__What to produce__. Each line of the data below from the one holding "Select Preview in the sidebar" to the one holding "Click line number 13 in the editor", inclusive, is to be reproduced exactly; no other line belongs in the answer.

Pixel coordinate grounding data:

= Beginning of Section =

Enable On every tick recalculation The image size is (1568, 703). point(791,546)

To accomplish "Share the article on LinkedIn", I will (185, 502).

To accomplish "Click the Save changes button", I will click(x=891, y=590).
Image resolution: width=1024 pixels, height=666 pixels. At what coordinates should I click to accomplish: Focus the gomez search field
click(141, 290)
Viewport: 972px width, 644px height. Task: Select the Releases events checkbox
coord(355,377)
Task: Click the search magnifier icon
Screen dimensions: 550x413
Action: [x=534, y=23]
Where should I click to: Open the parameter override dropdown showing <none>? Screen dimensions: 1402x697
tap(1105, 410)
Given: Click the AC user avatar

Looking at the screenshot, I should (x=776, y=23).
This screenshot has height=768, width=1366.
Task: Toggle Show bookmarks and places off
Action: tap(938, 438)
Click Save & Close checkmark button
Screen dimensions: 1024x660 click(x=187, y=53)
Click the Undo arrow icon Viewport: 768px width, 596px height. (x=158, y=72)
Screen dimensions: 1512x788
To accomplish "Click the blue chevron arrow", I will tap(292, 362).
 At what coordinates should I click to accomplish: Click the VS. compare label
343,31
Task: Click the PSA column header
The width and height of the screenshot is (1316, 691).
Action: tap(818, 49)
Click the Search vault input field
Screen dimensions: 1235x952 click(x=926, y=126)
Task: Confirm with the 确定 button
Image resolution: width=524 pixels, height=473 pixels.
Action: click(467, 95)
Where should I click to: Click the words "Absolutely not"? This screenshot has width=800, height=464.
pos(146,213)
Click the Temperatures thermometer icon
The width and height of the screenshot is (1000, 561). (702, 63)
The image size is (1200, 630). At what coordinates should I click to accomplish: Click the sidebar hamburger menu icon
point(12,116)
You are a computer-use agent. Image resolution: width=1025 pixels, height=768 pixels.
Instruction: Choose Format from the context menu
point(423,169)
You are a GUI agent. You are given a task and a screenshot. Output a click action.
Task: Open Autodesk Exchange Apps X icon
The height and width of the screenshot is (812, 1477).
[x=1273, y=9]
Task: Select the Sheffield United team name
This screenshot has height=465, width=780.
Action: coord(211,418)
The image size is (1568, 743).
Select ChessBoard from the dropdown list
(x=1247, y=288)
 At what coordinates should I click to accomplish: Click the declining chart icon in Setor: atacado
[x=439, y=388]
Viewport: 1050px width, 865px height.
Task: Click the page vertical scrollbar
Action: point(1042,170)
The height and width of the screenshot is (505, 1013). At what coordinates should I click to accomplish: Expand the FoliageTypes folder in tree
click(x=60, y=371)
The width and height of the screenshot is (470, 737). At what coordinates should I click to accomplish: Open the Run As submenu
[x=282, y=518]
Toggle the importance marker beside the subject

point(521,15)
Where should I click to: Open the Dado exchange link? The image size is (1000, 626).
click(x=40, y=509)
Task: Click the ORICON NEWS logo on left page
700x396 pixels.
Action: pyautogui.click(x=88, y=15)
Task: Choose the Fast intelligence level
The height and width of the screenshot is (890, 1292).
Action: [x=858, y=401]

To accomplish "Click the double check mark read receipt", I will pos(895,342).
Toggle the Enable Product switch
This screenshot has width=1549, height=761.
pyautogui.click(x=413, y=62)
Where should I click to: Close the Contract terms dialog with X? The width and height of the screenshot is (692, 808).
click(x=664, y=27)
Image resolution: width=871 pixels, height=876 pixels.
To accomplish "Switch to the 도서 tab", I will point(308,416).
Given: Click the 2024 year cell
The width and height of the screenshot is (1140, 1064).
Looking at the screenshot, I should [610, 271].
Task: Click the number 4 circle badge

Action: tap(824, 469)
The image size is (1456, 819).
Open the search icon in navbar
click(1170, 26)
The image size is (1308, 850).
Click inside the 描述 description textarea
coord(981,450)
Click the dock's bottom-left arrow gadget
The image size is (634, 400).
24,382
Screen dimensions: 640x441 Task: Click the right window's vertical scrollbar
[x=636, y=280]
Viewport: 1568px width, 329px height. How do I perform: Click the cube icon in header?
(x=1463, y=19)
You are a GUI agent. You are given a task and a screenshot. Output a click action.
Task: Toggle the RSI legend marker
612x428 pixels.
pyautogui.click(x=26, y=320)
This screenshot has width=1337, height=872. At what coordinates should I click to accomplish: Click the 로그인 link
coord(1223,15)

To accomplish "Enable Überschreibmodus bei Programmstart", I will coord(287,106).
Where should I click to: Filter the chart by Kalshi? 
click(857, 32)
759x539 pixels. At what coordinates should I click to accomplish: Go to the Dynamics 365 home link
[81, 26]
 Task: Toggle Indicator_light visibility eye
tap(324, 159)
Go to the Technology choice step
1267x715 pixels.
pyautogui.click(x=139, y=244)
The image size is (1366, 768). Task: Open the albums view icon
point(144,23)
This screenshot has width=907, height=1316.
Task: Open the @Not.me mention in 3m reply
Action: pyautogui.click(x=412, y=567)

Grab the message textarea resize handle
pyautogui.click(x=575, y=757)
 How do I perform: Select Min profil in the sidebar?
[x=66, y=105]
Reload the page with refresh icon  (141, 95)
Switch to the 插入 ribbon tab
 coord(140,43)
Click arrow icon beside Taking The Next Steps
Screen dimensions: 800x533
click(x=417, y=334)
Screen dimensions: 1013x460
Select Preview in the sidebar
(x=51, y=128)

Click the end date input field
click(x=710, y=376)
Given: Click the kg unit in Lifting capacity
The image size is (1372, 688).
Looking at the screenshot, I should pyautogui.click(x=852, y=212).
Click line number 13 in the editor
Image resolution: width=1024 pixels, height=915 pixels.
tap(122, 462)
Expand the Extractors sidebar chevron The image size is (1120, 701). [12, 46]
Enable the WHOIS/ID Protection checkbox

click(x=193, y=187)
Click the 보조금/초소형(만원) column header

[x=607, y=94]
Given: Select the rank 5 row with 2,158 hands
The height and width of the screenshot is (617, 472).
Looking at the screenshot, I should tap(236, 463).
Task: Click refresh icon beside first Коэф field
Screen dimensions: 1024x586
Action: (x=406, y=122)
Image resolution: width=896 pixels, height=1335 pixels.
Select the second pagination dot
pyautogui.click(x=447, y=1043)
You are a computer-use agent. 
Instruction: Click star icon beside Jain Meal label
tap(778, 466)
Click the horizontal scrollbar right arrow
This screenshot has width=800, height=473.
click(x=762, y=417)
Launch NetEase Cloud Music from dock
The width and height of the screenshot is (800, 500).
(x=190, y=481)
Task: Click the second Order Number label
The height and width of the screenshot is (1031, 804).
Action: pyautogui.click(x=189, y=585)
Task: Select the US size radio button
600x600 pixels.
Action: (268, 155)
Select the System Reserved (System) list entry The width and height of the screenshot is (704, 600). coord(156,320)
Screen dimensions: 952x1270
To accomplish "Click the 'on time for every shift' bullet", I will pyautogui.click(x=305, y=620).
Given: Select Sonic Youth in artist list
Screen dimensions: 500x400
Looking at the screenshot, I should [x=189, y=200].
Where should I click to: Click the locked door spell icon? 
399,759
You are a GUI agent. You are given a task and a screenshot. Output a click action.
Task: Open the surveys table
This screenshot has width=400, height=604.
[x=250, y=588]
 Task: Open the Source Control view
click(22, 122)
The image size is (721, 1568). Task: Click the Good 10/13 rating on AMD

= End of Section =

__Response to the task__.
Select Preview in the sidebar
(x=51, y=128)

Click the end date input field
click(x=710, y=376)
Given: Click the kg unit in Lifting capacity
The image size is (1372, 688).
Looking at the screenshot, I should pyautogui.click(x=852, y=212).
Click line number 13 in the editor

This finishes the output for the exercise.